Nachhilfe am Sorgentelefon

Zeugnistag: Wer Angst hat, schlechte Noten zu Hause zu zeigen, sollte sich eine Begleitung mitnehmen, rät der Kinderschutzbund.

Düsseldorf. Der elfjährige Junge hat intuitiv das Richtige getan. Weil er sich mit seinem Zeugnis am Mittwoch nicht nach Hause traute, suchte er Hilfe bei seiner Großmutter, die allerdings auch keinen Rat wusste. Den bekam sie beim Zeugnistelefon des Kinderschutzbundes. Von 11 Uhr an war die Nummer, eine Sonderleistung des Kinder- und Jugendtelefons, geschaltet, und bis zum Nachmittag hatten sich bereits rund 60 Anrufer gemeldet. Darunter auch genannte Großmutter. "Sie befürchtete, dass der Vater den Jungen wegen der schlechten Noten zusammenbrüllen würde. Sie muss es wissen, er ist ihr Sohn", sagt Diana Goldermann-Wolf. Sie koordiniert das Kinder- und Jugendtelefon und ist stellvertretende Geschäftsführerin des Kinderschutzbundes.

Es ist ungewöhnlich, dass Eltern oder gar Großeltern am Zeugnistag anrufen. Haupt-Klientel sind Kinder und Jugendliche. Eine Zwölfjährige sorgte sich wegen der Dreien auf ihrem Zeugnis. Dabei bereitete ihr nicht etwa die Reaktion der Eltern Kopfzerbrechen, sondern von sich selbst war sie enttäuscht, fühlte sich als Versagerin. Ein 17-jähriger suchte Rat, weil er sich mit drei Fünfen nicht nach Hause wagte.

Wenn die Angst so groß ist, dass der junge Anrufer trotz des Telefonats nicht in der Lage ist, die Situation zu meistern, raten die Mitarbeiter dazu, einen Verwandten oder Freund der Familie mitzunehmen, wenn er das Zeugnis zu Hause vorlegt.

"Aber es rufen an solch einem Tag auch Kinder an, die etwas ganz anderes beschäftigt", sagt Goldermann-Wolf. "Etwa, dass sie keine Lust haben, mit den Eltern in die Ferien zu fahren, weil ihnen der Urlaubsort nicht gefällt." Oder weil sie sich für die Ferienzeit von ihrem Partner, ihrer Partnerin trennen müssen.

Solche vergleichsweise banalen Beweggründe sind jedoch selten. "Wir spüren verstärkt, dass die Kinder unter Leistungsdruck stehen", sagt Goldermann-Wolf.

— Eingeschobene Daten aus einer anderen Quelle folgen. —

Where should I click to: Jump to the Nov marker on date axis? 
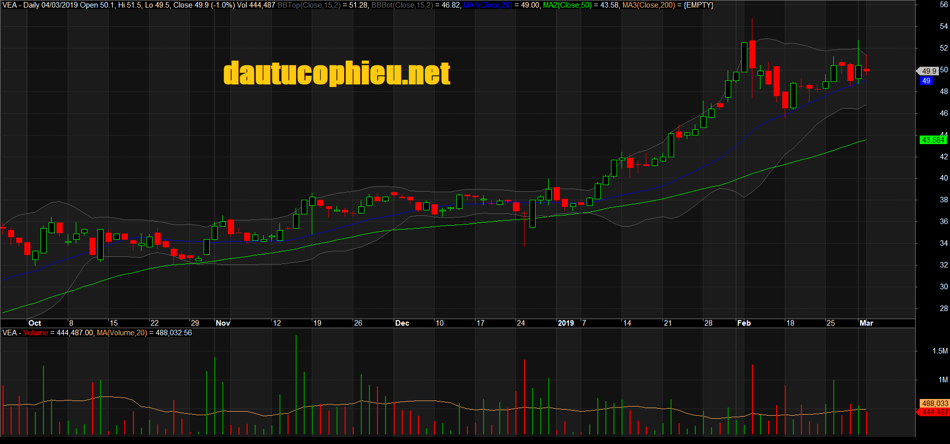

Das zeige eine neue Entwicklung, die vor etwa eineinhalb Jahren eingesetzt habe. "Am Kinder- und Jugendtelefon werden zunehmend Fragen zu Hausarbeiten gestellt." Die Mitarbeiter sollen bei der Mathe-Aufgabe helfen, Fremdwörter erklären und englische Vokabeln übersetzen. "Das können unsere Leute natürlich nur beschränkt leisten", sagt Goldermann-Wolf. In ihren Augen ist dieser Trend ein Zeichen für die zunehmende Vereinsamung und Ratlosigkeit der Kinder.

"Es sind vor allem die Fünft- bis Achtklässler, die anrufen. Sie sitzen allein zu Hause, während ihre Eltern arbeiten und haben niemanden, den sie fragen können." Während die Grundschulen durch ihr Ganztagsangebot einen Ausgleich schafften, hätten die weiterführenden Schulen auf diesem Gebiet einen enormen Nachholbedarf.